▸ **PROMPT**:
Starting at the line that holds "Image resolution: width=770", copy every line exactly through the end of the data, and no others.

▸ **Pixel coordinate grounding data**:

================================

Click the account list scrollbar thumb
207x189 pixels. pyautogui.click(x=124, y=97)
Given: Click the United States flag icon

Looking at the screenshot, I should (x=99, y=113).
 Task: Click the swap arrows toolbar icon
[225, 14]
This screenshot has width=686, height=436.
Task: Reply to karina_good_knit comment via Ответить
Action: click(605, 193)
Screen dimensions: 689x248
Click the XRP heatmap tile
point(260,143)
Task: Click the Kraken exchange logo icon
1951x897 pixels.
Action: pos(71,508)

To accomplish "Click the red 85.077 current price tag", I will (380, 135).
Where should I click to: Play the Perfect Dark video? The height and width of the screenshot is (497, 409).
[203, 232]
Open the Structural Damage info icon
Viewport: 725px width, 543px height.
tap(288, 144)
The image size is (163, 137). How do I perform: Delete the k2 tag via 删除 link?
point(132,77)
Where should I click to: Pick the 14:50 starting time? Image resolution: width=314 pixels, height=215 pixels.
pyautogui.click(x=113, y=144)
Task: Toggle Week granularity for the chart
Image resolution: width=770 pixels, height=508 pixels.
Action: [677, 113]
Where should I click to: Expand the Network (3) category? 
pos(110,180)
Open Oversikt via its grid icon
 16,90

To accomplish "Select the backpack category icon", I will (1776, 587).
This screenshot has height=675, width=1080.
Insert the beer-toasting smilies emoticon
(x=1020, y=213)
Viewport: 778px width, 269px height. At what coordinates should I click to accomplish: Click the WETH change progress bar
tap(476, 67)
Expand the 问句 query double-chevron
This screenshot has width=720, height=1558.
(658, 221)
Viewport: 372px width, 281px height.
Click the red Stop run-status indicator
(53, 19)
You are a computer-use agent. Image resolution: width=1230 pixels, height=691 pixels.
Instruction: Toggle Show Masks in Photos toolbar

================================

▸ **ANSWER BOX**:
Image resolution: width=770 pixels, height=508 pixels.
Action: [677, 113]
Where should I click to: Expand the Network (3) category? 
pos(110,180)
Open Oversikt via its grid icon
 16,90

To accomplish "Select the backpack category icon", I will (1776, 587).
This screenshot has height=675, width=1080.
Insert the beer-toasting smilies emoticon
(x=1020, y=213)
Viewport: 778px width, 269px height. At what coordinates should I click to accomplish: Click the WETH change progress bar
tap(476, 67)
Expand the 问句 query double-chevron
This screenshot has width=720, height=1558.
(658, 221)
Viewport: 372px width, 281px height.
Click the red Stop run-status indicator
(53, 19)
You are a computer-use agent. Image resolution: width=1230 pixels, height=691 pixels.
Instruction: Toggle Show Masks in Photos toolbar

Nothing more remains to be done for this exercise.